Records from a data collection
↓↓↓

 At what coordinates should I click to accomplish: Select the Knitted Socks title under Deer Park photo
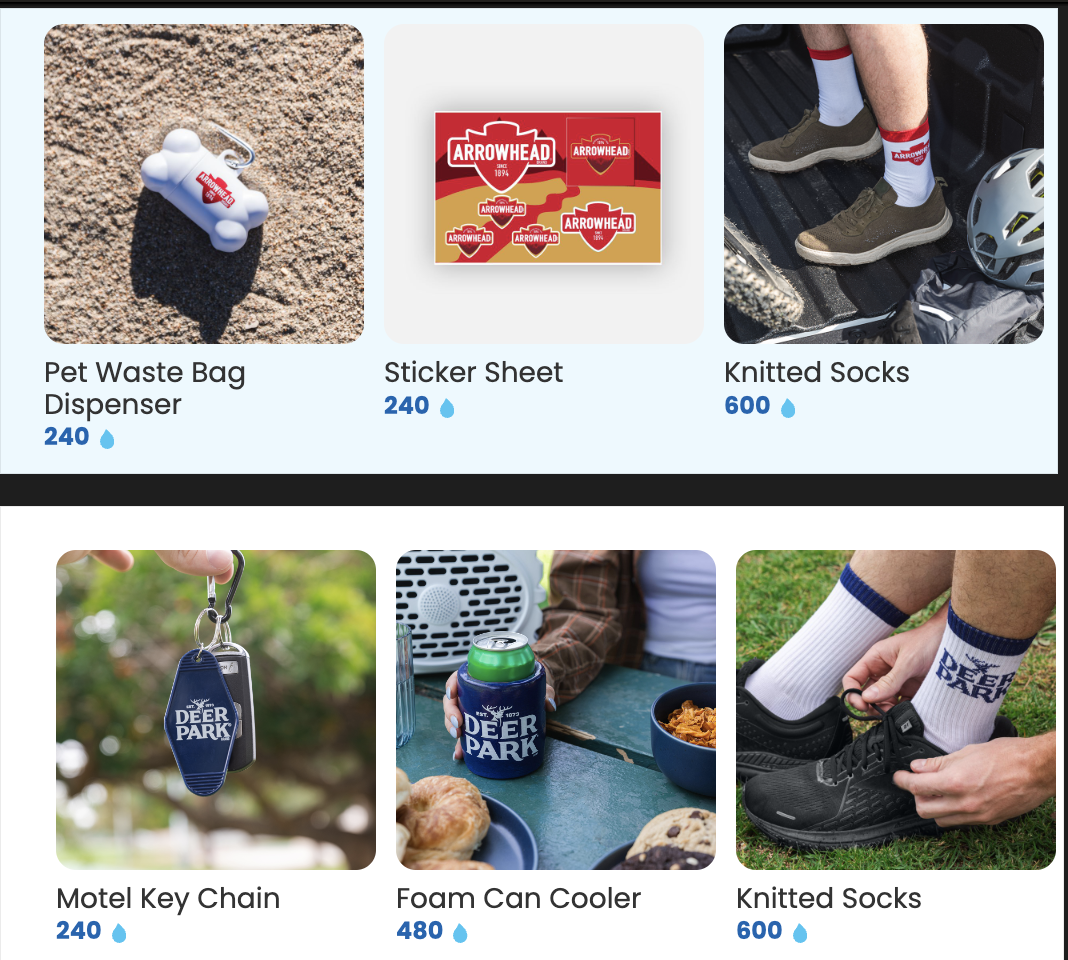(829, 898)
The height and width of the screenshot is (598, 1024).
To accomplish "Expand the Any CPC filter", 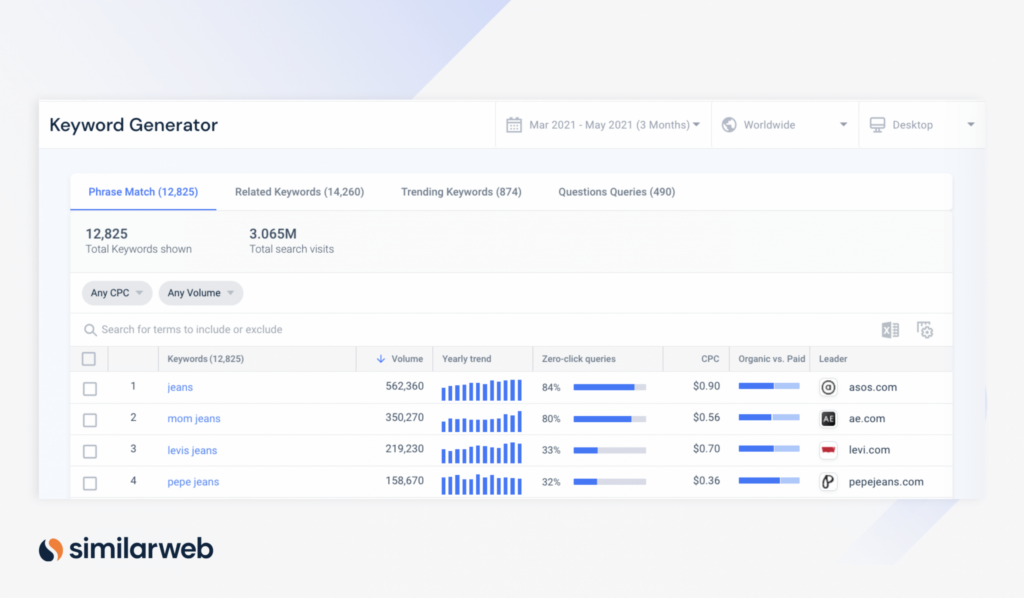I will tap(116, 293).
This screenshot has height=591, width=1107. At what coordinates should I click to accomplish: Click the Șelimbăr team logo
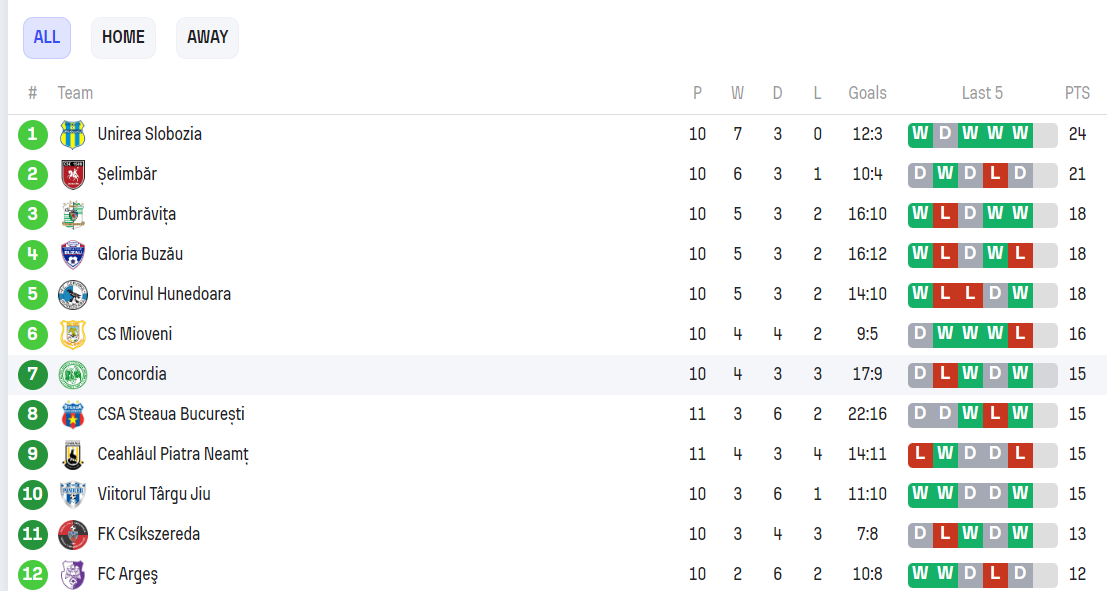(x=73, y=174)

↑↑↑

TASK BRIEF:
The required output is every line from the one containing "This screenshot has" through the last line of the data above, restated exactly and without pictures.

EXERCISE OUTPUT:
This screenshot has height=591, width=1107. At what coordinates should I click to accomplish: Click the Șelimbăr team logo
(x=73, y=174)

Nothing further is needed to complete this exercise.